▶ _INSTRUCTIONS TO FOLLOW_:
When you reach the line that contains "Where should I", give it back exactly along with each line after it to the end of the entries; skip any pictures.

··· DATA LISTING ···

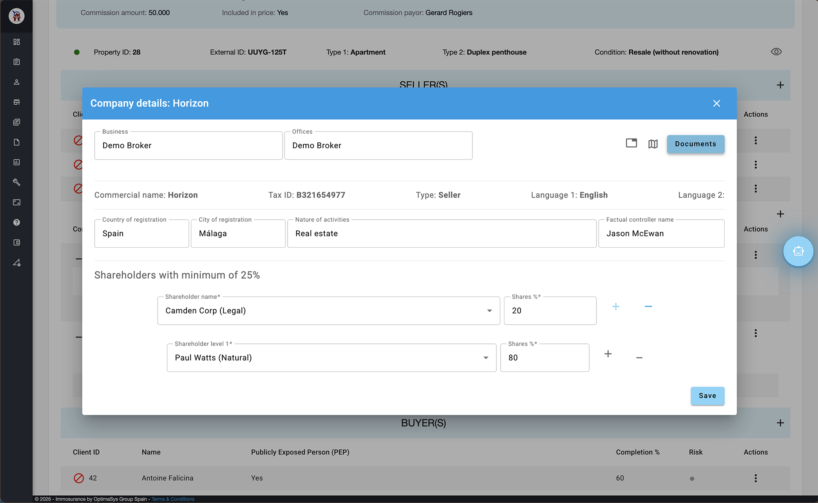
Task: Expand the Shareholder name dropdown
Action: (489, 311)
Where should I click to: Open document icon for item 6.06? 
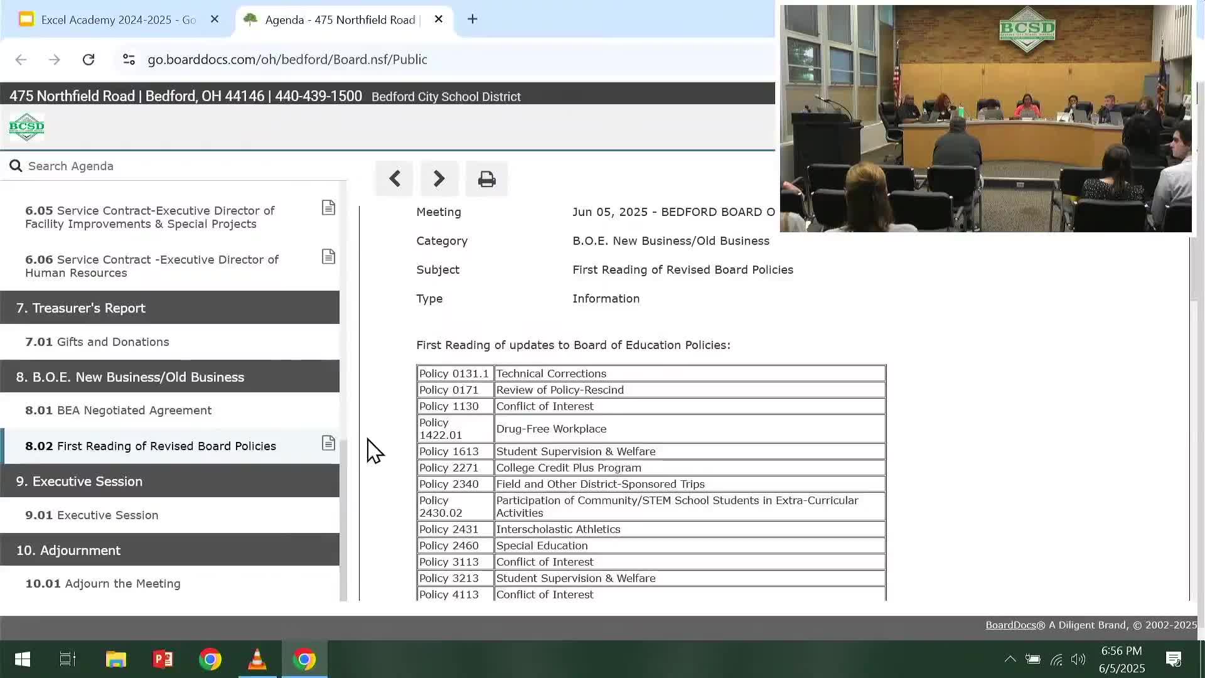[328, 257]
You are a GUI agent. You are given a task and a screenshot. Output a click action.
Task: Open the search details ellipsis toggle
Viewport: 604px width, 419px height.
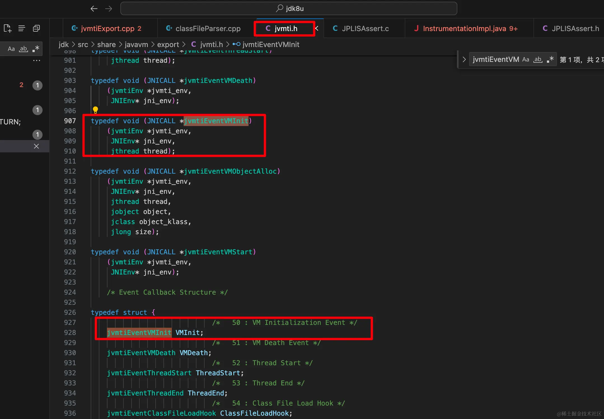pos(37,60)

···

▶ _SOLUTION TO THIS PROBLEM_:
Where should I click to: Open document icon for item 6.06? 
[328, 257]
You are a GUI agent. You are given a task and a screenshot. Output a click action.
Task: Open the search details ellipsis toggle
Viewport: 604px width, 419px height.
pos(37,60)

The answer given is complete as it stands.